Dark Matter
- First edition cover
- Author: Blake Crouch
- Cover artist: Christopher Brand
- Language: English
- Genres: Science fiction thriller
- Publisher: Crown Publishing Group
- Publication date: July 26, 2016
- Publication place: United States
- Media type: Hardback
- Pages: 342
- ISBN: 978-1-101-90422-0
- OCLC: 1004186724
- Dewey Decimal: 813/.6—dc23
- LC Class: 2015040107

= Dark Matter (Crouch novel) =

2016 novel by Blake Crouch

Dark Matter is a thriller science fiction novel by American writer Blake Crouch, first published in the United States in July 2016 by the Crown Publishing Group. The story is about a physicist who is kidnapped and sent to a parallel universe in which another version of his life unfolds because of a different choice he made fifteen years prior.
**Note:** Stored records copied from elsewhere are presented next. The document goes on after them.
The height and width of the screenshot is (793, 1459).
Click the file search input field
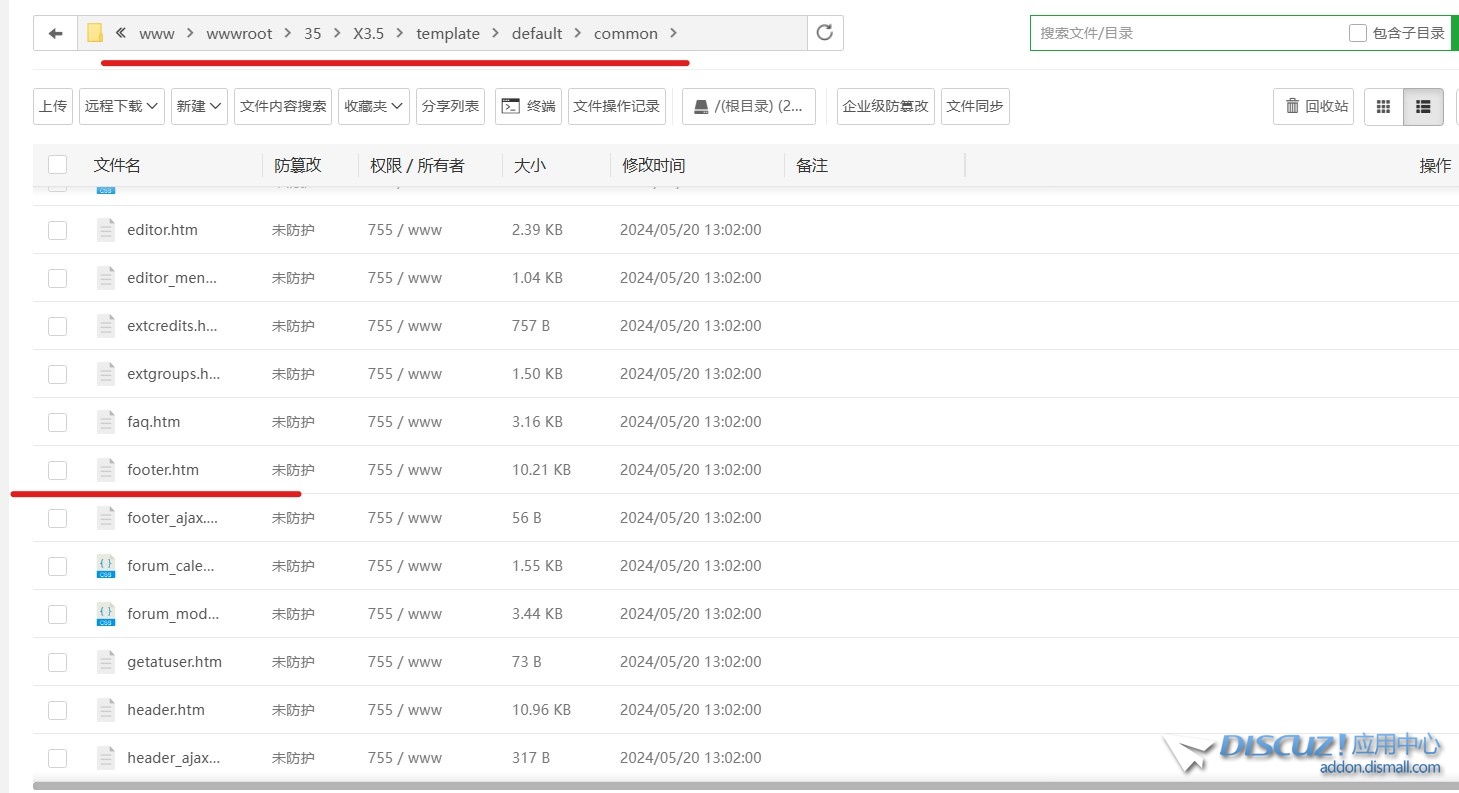click(1185, 33)
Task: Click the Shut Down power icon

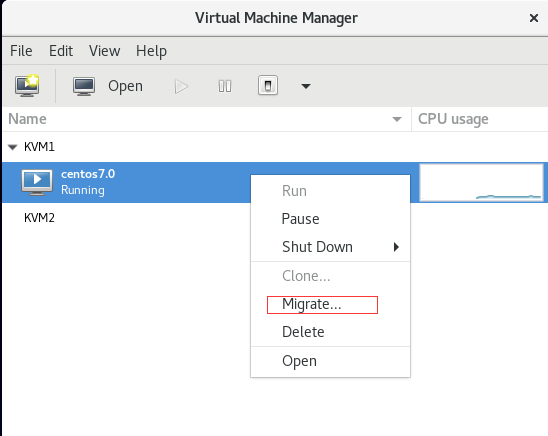Action: pyautogui.click(x=268, y=86)
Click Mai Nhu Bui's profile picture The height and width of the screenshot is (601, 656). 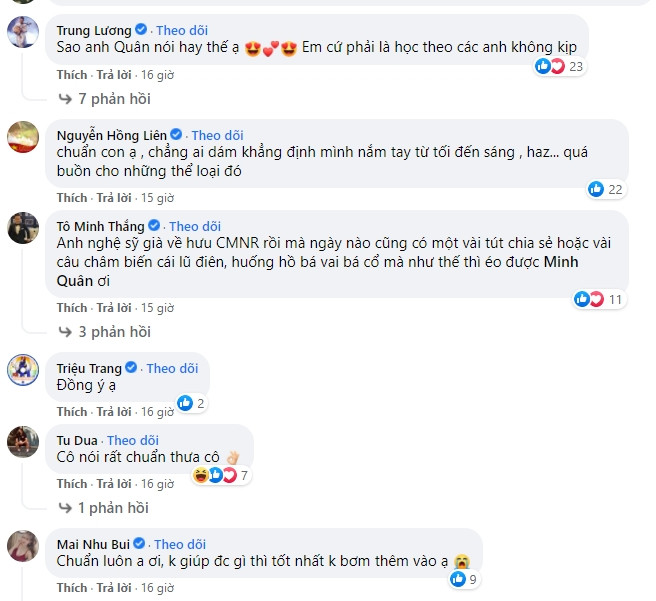pos(23,546)
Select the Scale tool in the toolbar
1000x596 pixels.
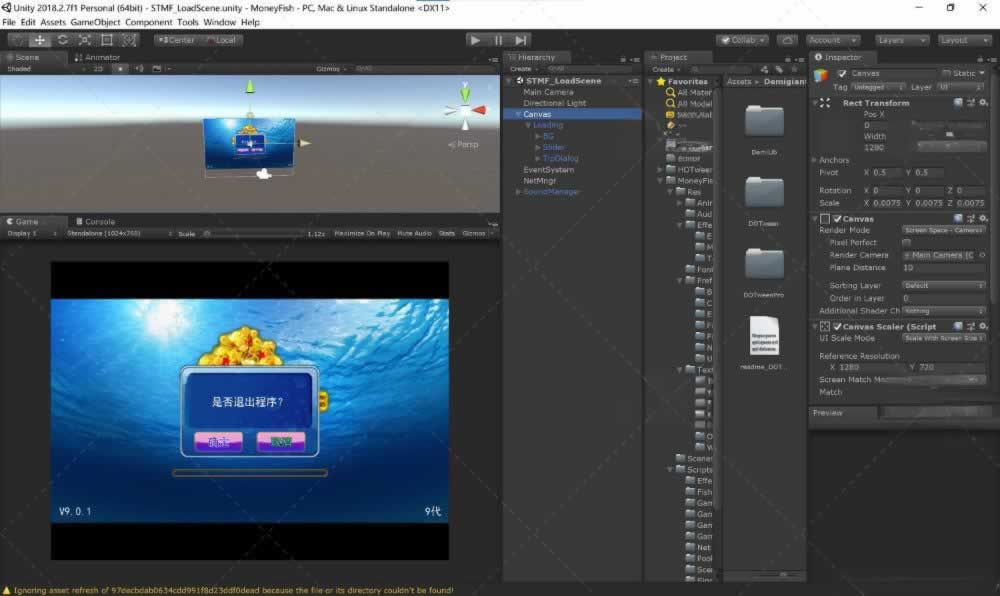coord(84,40)
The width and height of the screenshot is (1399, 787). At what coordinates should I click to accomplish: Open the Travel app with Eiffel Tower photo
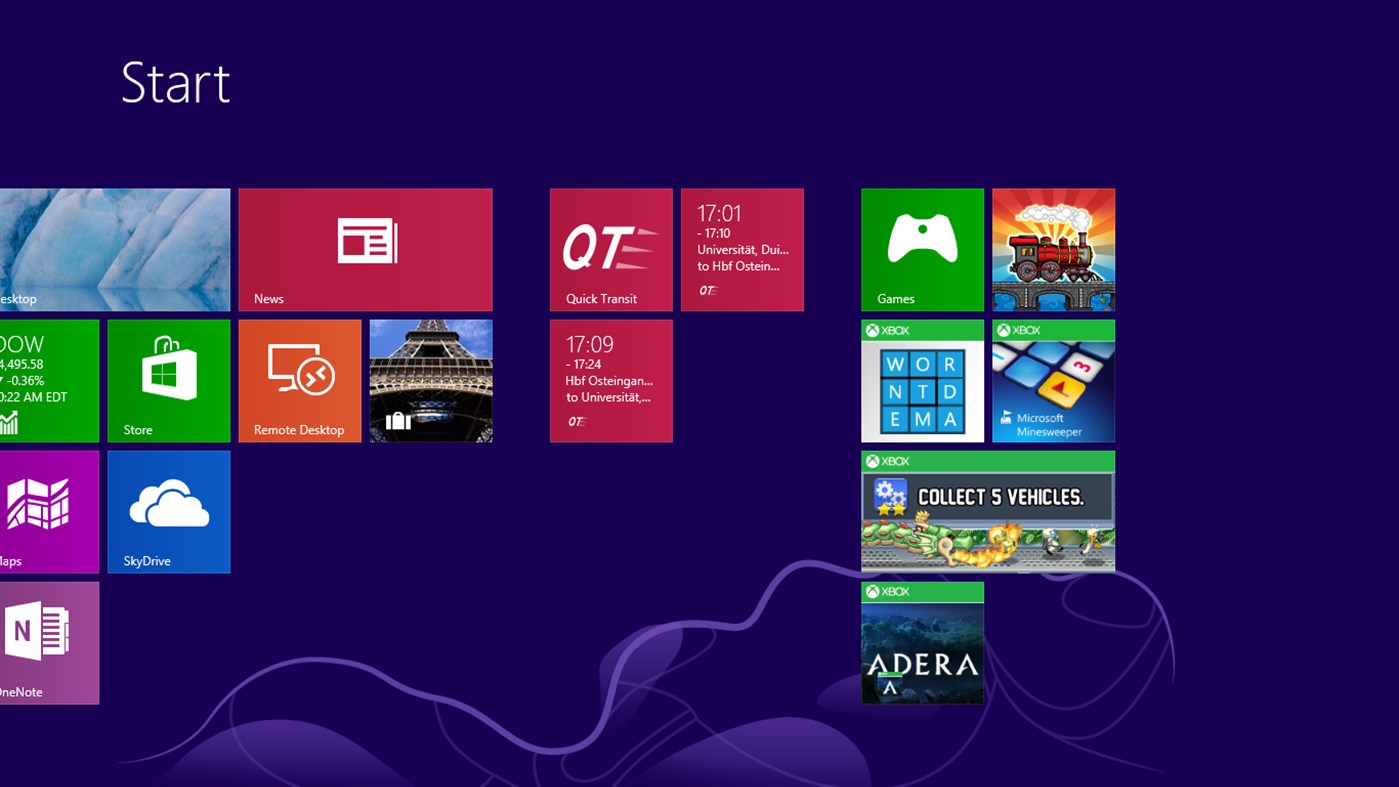click(x=430, y=380)
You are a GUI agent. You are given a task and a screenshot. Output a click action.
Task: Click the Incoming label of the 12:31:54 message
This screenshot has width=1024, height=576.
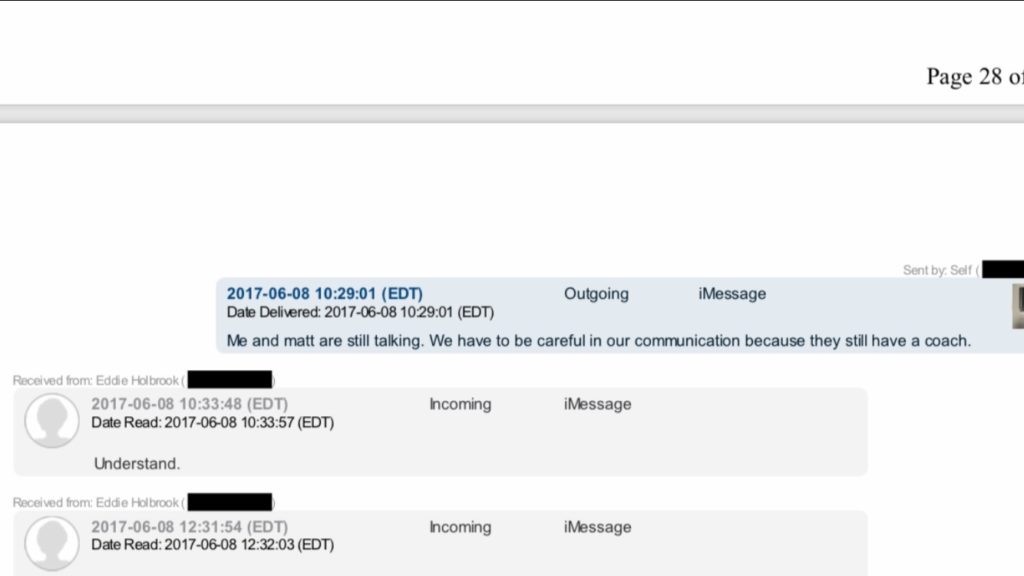click(460, 527)
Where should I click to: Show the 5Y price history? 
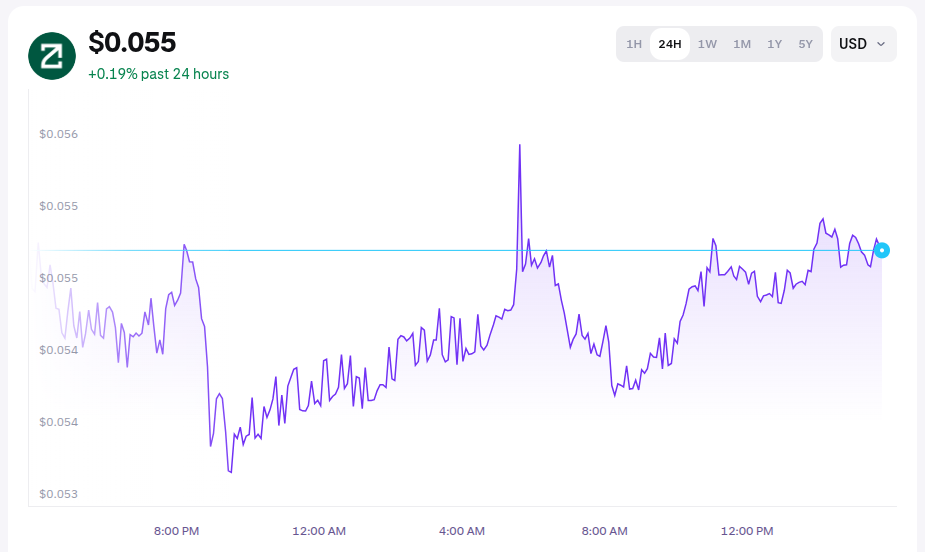coord(805,44)
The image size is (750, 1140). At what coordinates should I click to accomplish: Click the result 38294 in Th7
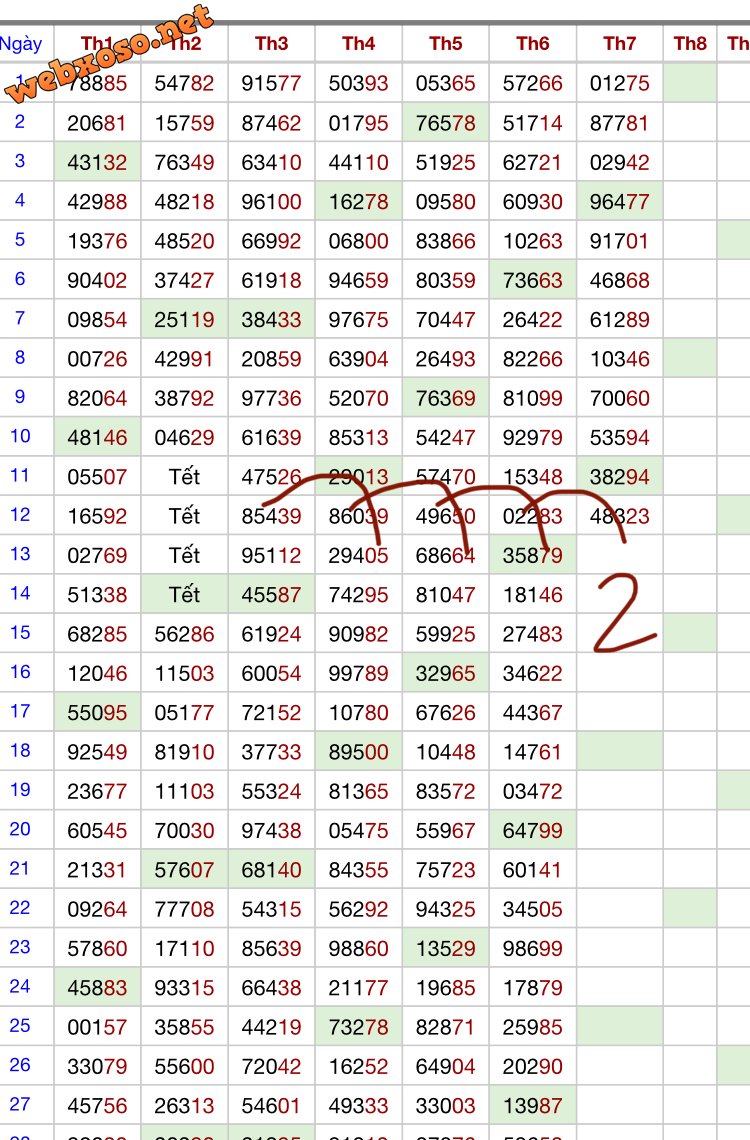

The book draws on the many-worlds interpretation of quantum mechanics which posits that every possible outcome of every event creates a new universe or world that runs parallel to our own.

Dark Matter received mixed reviews from critics, and was nominated for the 2016 World Technology Awards. A television adaptation, partially written by Crouch, premiered on May 8, 2024, as an Apple TV+ original.

==Plot summary==
Jason Dessen, a former quantum mechanics physicist, is a college physics professor who lives in Chicago with his wife Daniela and their son Charlie. One day Jason is kidnapped and drugged. He wakes up in a science laboratory and stumbles out of a metal cube. He discovers that he is in an alternate Chicago where, fifteen years previously, he had decided not to marry Daniela and had pursued his career as a physicist instead. In this world he built the cube that enables the occupants to move between the countless worlds created from every possible outcome of every event.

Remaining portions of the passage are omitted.